Alfred Aaron WOLMARK

Warsaw 1877 - London 1961

Biography



Born in Poland, Aaron Wolmark settled with his family in England in 1883, at the age of six, and grew up in the East End of London. In 1894 he entered the Royal Academy Schools, adopting the name Alfred by which he would be known for the rest of his life, and winning a medal for drawing in 1897. His first one-man exhibition was held at the Bruton Gallery in London in 1905, and was made up largely of scenes of Jewish life in the East End of London and family portraits. By 1910, however, Wolmark had abandoned Jewish subjects in favour of a more robust, and more colourful, Post-Impressionist manner. His work was included in Roger Fry’s International Society of Artists exhibition at the Grafton Gallery in 1910, where a painting by Wolmark was hung next to a canvas by Van Gogh, a matter of considerable pride to the artist in later years. In 1911 he married and spent his honeymoon in the Breton town of Concarneau; the vibrantly coloured paintings from this stay were exhibited at the Grafton Gallery later that year.

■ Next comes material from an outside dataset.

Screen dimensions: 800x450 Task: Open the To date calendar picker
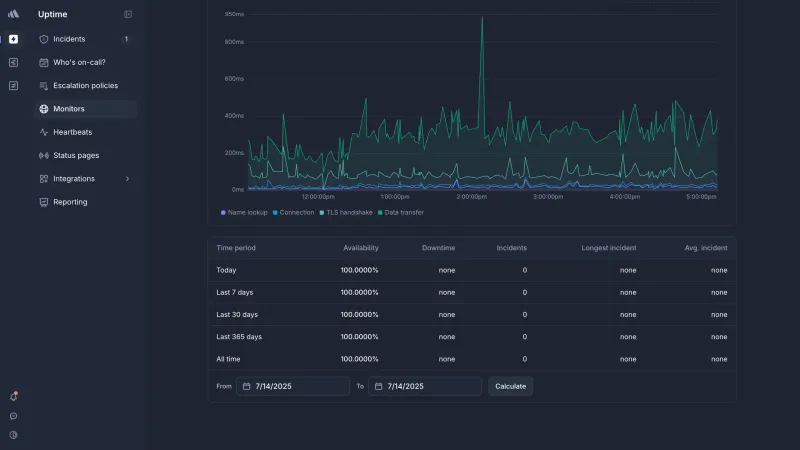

Wolmark’s paintings are characterized by a bold application of paint, dominated by heavy impasto (leading Sickert to complain of his work that ‘you cannot see pictures for the paint.’) In 1913 Wolmark met Henri Gaudier-Brzeska, who modelled a bronze bust of the young artist, and the two remained close friends. He visited New York in 1919, soon after the end of the First World War, and his paintings of the city were exhibited at the Kervorkian Gallery there in 1920. While Wolmark had enjoyed a modest degree of success before the Second World War, and continued to exhibit occasionally in London after it, his reputation fell into decline long before his death in 1961 and was only revived in the 1970’s by a new scholarly and critical appreciation of his work.

A gifted portraitist, whose sitters included Thomas Hardy, Aldous Huxley and G. K. Chesterton, Wolmark was also active as a graphic designer, producing book illustrations and posters, as well as undertaking work on costume and stage designs for two Diaghilev ballets in 1911, a set of abstract designs for the stained glass windows of the church of St. Mary’s in Slough in 1915 and a selection of decorative pottery for an exhibition the following year. His work is today found in the collections of the Tate, the National Portrait Gallery and in several provincial museums in Britain, as well as the Tel Aviv Museum.